▸ GIVEN TEXT
<<<<

GP with Basis Functions¶

Learn a function by specifiying an explicit set of basis function and model the residuals by a kernel.

class semigp.GP(theta: numpy.ndarray, y: numpy.ndarray, var: float = 1e-05, order: int = 2, x_trans: bool = False, y_trans: bool = False, jitter: float = 1e-10, use_mean: bool = False)[source]¶

Bases: object

Module to learn a function which maps the inputs to the output. There are various important aspects in having a semi-parameteric Gaussian Process model. The parameteric part here is a polynomial function. Only order = 1 and order = 2 are currently supported. In addition, we also use a pre-whitening step at the input level and the code also supports log_10 transformation for the targets.

Param: theta (np.ndarray) : matrix of size ntrain x ndim
Param: y (np.ndarray) : output/target
Param: var (float or np.ndarray) : noise covariance matrix of size ntrain x ntrain
Param: x_trans (bool) : if True, pre-whitening is applied
Param: y_trans (bool) : if True, log of output is used
Param: jitter (float) : a jitter term just to make sure all matrices are numerically stable
Param: use_mean (bool) : if True, the outputs are centred on zero

compute_basis(test_point: numpy.ndarray = None) → numpy.ndarray[source]¶

Compute the input basis functions

Param: test_point (np.ndarray) : if a test point is provdied, phi_star is calculated
Returns: phi or phi_star (np.ndarray) : the basis functions

delete_kernel() → None[source]¶: Deletes the kernel matrix from the GP module

derivatives(test_point: numpy.ndarray, order: int = 1) → Tuple[numpy.ndarray, numpy.ndarray][source]¶

If we did some transformation on the ouputs, we need this function to calculate the ‘exact’ gradient

Param: test_point (np.ndarray) : array of the test point
Param: order (int) : 1 or 2, referrring to first and second derivatives respectively
Returns: grad (np.ndarray) : first derivative with respect to the input parameters
Returns: gradient_sec (np.ndarray) : second derivatives with respect to the input parameters, if specified

do_transformation() → None[source]¶: Perform all transformations

evidence(params: numpy.ndarray) → Tuple[numpy.ndarray, numpy.ndarray][source]¶

Calculate the log-evidence of the GP

Param: params (np.ndarray) : kernel hyperparameters
Returns: neg_log_evidence (np.ndarray) : the negative log-marginal likelihood
Returns: -gradient (np.ndarray) : the gradient with respect to the kernel hyperparameters

fit(method: str = 'CG', bounds: numpy.ndarray = None, options: dict = {'ftol': 1e-05}, n_restart: int = 2) → numpy.ndarray[source]¶

The kernel hyperparameters are learnt in this function.

>>>>

▸ JOBS
1. Using the semigp.GP documentation, answer these:
(a) Which values of order are currently supported for the polynomial part?
(b) What happens when y_trans is set to True?
(c) What is the default value of the method argument of fit?
2. Print the semigp.GP documentation between "fit(method: str = 'CG', bounds: numpy.ndarray" and "in this function.", inclusive.
Rely solely on the semigp.GP documentation above.

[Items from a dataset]
<<<<

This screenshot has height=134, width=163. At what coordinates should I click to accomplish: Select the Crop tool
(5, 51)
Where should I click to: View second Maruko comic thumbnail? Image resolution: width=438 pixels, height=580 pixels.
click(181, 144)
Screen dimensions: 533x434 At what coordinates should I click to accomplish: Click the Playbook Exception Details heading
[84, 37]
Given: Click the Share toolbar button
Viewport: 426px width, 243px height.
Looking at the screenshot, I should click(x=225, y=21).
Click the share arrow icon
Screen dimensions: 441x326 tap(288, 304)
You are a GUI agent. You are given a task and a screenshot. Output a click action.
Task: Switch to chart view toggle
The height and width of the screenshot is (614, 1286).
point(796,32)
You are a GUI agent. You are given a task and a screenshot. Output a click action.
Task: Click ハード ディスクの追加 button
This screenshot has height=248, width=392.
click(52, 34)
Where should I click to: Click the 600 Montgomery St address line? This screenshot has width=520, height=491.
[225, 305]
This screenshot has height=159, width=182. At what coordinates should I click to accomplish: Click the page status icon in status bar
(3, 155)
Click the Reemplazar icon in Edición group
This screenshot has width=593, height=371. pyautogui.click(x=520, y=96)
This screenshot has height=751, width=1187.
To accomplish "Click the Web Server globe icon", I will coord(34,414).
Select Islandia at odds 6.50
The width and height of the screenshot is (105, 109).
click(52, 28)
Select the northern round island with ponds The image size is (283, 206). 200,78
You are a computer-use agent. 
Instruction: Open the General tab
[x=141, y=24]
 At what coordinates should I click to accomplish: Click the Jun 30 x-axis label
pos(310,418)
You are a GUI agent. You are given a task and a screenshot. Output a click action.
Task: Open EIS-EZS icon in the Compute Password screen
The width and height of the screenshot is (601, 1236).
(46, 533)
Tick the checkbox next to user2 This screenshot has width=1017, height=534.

>>>>

▸ SOLUTIONS TO THE TASKS
1.
(a) order = 1 and order = 2
(b) The log of the output is used.
(c) 'CG'

2.
fit(method: str = 'CG', bounds: numpy.ndarray = None, options: dict = {'ftol': 1e-05}, n_restart: int = 2) → numpy.ndarray[source]¶

The kernel hyperparameters are learnt in this function.